Managing client expectations is always important, but it can be especially stressful in the case of sustainability projects. The sustainable way is often the natural way, and nature takes time. For clients who expect fast and cheap, this can be a struggle. For example, there are only certain times of the year one can plant vegetation on a green roof. There is a lot of preparation needed in order to select and grow the right plants, and the local climate and habitat often play a part. Green roofs also need to be able to hold more weight and need the correct waterproofing membranes. This is especially necessary for clients who are in need of a retrofit to understand. Green roofs also need irrigation (at least for the first few years) and regular maintenance. This needs to be planned for early and included in the budget. Communicating the process, budget, savings, and work involved in installing a green roof is critical not only for your clients' peace of mind but also to help the industry grow with a solid reputation.

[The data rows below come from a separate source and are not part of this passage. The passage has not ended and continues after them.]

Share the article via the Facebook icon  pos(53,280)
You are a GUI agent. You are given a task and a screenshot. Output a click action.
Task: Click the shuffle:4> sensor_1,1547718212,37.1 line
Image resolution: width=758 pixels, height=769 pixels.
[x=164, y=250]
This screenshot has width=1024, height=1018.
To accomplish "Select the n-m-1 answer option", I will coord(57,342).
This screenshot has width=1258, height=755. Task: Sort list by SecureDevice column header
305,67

Education is also going to be increasingly important in our industry. There are still a lot of myths (which we will debunk in our next few blog posts) associated with green roofs. It is imperative that everyone in the industry is working to educate the public and their clients about the realities of green roofs.

More cities are requiring green roof laws

We attended a great talk from Rafael Espinal, the City Council member of New York City that proposed a green roof rule for new buildings, and he is not alone. Many cities across North America are creating green roof requirements or mandates. As the conditions caused by climate change become increasingly challenging, cities are in need of solutions that reduce the heat island and increase the number of natural habitats. We talked with Brandon Rietheimer, a young Denverite who started and ran Denver’s Green Roof Initiative, pushing for a local green roof mandate via public election. The initiative won, despite opposition from development (Fun fact: He is 31 years old, and this was his first campaign, but he managed to get 4,000 signatures all on his own!). Experts Andy Creath and Jennifer Bousselot also gave a presentation on their contributions to Denver's Green Roof Law. A group from Portland also attended, discussing their new Green Roof requirement, which took over 8 years to enact! Seeing so many people working together to make their cities a little greener has inspired us, and it makes government support and encouragement one of our favorite trends from this year!

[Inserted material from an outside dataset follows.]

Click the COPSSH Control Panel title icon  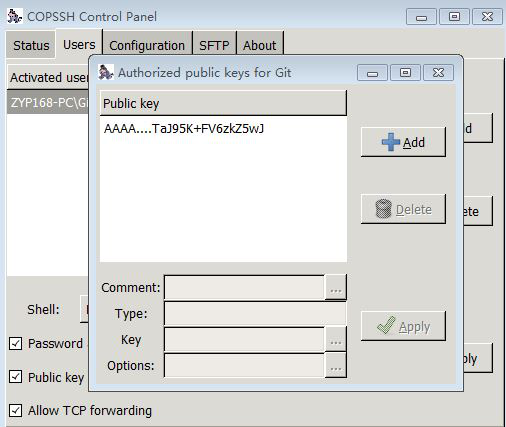click(x=15, y=16)
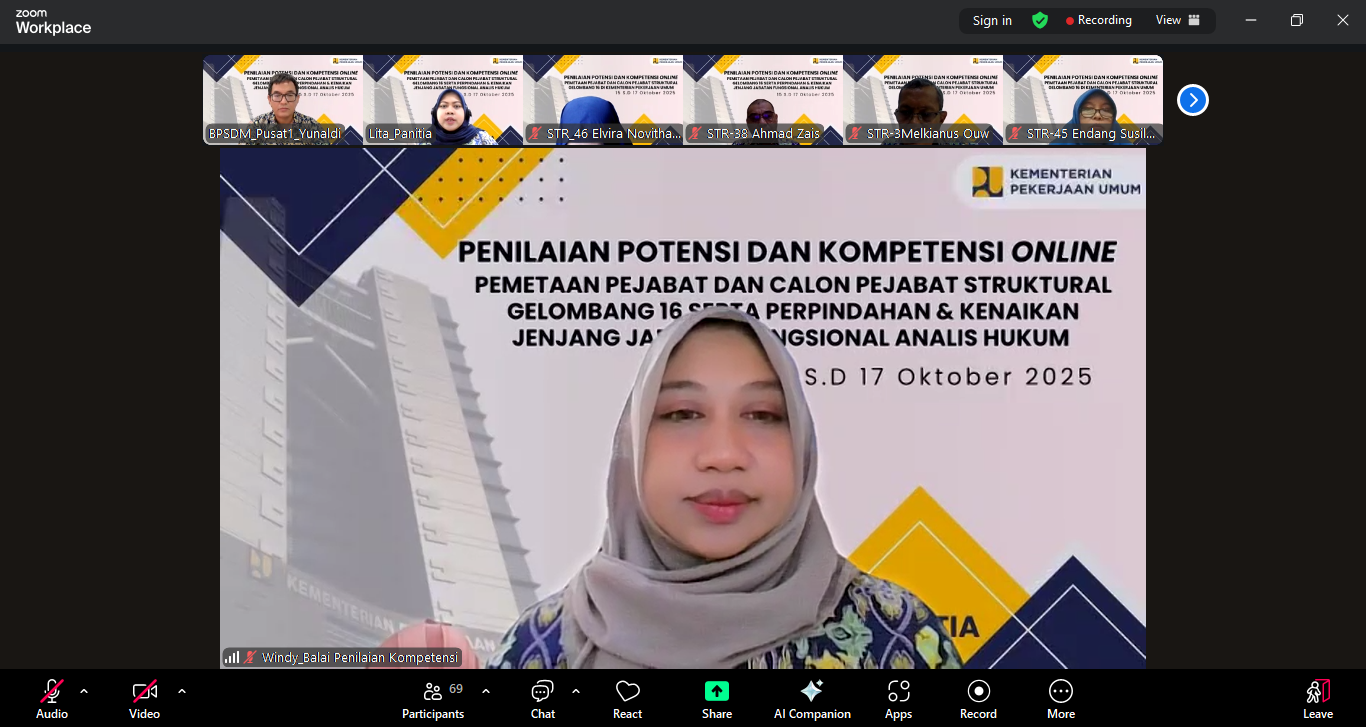Viewport: 1366px width, 727px height.
Task: Expand the audio settings arrow
Action: coord(84,691)

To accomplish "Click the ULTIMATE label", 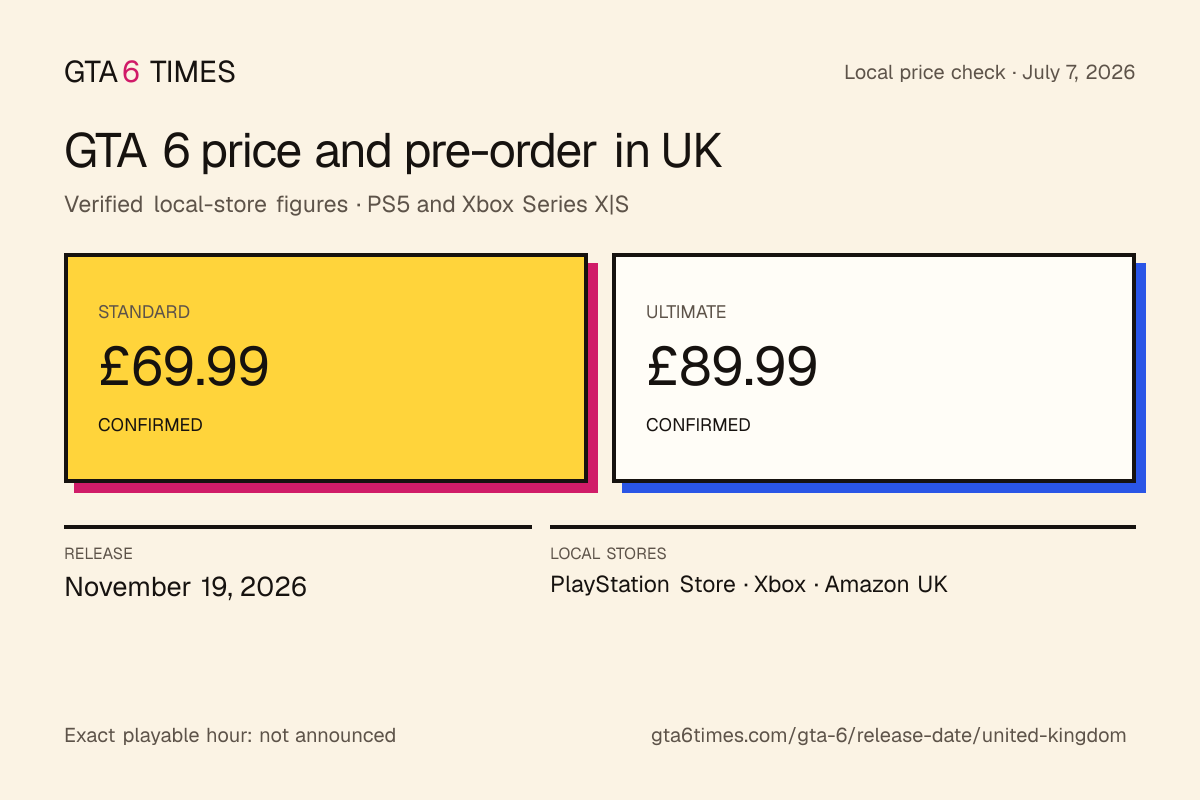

The large crowds and excitement surrounding the CitiesAlive conference got us really fired up for the future! We met a lot of inspiring people and got to witness firsthand how the industry is growing (pun intended). We can't wait to see where things will go from here!

Green Roof Failures and How to Prevent Them

We talk a lot about how great green roofs are. They have amazing benefits to both property owners and the local community. When done correctly, they can offer cost savings and add a great amenity to a residential or commercial building. But what happens when they don't work? They don't happen very often, but green roof failures do exist and they can be costly to a maintenance budget. In this article, we discuss the most common green roof failures and how to prevent them.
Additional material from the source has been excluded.